• _What you will do_:
Copy the items below, swapping "from" for "toward" wherever it occurs and leaving everything else the same.

• _Available records_:
>> START

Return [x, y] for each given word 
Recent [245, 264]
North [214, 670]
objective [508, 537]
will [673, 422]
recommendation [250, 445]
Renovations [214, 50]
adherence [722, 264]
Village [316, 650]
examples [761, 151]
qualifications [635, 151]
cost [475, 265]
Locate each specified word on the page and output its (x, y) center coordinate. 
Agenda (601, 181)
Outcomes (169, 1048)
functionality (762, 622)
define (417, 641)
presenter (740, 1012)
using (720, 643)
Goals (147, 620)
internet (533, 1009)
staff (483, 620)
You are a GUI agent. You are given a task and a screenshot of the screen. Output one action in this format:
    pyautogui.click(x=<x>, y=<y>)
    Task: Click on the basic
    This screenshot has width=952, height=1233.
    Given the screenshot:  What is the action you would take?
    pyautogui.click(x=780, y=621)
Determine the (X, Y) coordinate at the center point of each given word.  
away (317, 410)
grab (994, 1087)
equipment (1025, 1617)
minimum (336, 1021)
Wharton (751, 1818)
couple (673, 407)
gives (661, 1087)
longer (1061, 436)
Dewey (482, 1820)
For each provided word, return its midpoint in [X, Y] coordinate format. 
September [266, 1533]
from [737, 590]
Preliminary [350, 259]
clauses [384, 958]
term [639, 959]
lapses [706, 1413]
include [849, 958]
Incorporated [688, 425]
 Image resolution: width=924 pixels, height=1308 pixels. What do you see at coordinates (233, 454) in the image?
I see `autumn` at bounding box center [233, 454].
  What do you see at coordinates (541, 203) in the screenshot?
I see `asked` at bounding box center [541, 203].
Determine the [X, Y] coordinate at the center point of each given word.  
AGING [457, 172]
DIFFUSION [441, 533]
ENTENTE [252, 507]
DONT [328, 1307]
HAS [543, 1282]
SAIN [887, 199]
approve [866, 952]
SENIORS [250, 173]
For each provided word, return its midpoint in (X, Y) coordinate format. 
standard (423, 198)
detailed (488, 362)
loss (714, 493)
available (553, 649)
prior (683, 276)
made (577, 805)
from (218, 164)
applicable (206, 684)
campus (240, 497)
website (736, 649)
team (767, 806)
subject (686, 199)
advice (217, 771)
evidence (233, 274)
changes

>> END

• _Solution for this task_:
Return [x, y] for each given word 
Recent [245, 264]
North [214, 670]
objective [508, 537]
will [673, 422]
recommendation [250, 445]
Renovations [214, 50]
adherence [722, 264]
Village [316, 650]
examples [761, 151]
qualifications [635, 151]
cost [475, 265]
Locate each specified word on the page and output its (x, y) center coordinate. 
Agenda (601, 181)
Outcomes (169, 1048)
functionality (762, 622)
define (417, 641)
presenter (740, 1012)
using (720, 643)
Goals (147, 620)
internet (533, 1009)
staff (483, 620)
You are a GUI agent. You are given a task and a screenshot of the screen. Output one action in this format:
    pyautogui.click(x=<x>, y=<y>)
    Task: Click on the basic
    This screenshot has width=952, height=1233.
    Given the screenshot:  What is the action you would take?
    pyautogui.click(x=780, y=621)
Determine the (X, Y) coordinate at the center point of each given word.  
away (317, 410)
grab (994, 1087)
equipment (1025, 1617)
minimum (336, 1021)
Wharton (751, 1818)
couple (673, 407)
gives (661, 1087)
longer (1061, 436)
Dewey (482, 1820)
For each provided word, return its midpoint in [X, Y] coordinate format. 
September [266, 1533]
toward [737, 590]
Preliminary [350, 259]
clauses [384, 958]
term [639, 959]
lapses [706, 1413]
include [849, 958]
Incorporated [688, 425]
 Image resolution: width=924 pixels, height=1308 pixels. What do you see at coordinates (233, 454) in the image?
I see `autumn` at bounding box center [233, 454].
  What do you see at coordinates (541, 203) in the screenshot?
I see `asked` at bounding box center [541, 203].
Determine the [X, Y] coordinate at the center point of each given word.  
AGING [457, 172]
DIFFUSION [441, 533]
ENTENTE [252, 507]
DONT [328, 1307]
HAS [543, 1282]
SAIN [887, 199]
approve [866, 952]
SENIORS [250, 173]
For each provided word, return its midpoint in (X, Y) coordinate format. 
standard (423, 198)
detailed (488, 362)
loss (714, 493)
available (553, 649)
prior (683, 276)
made (577, 805)
toward (218, 164)
applicable (206, 684)
campus (240, 497)
website (736, 649)
team (767, 806)
subject (686, 199)
advice (217, 771)
evidence (233, 274)
changes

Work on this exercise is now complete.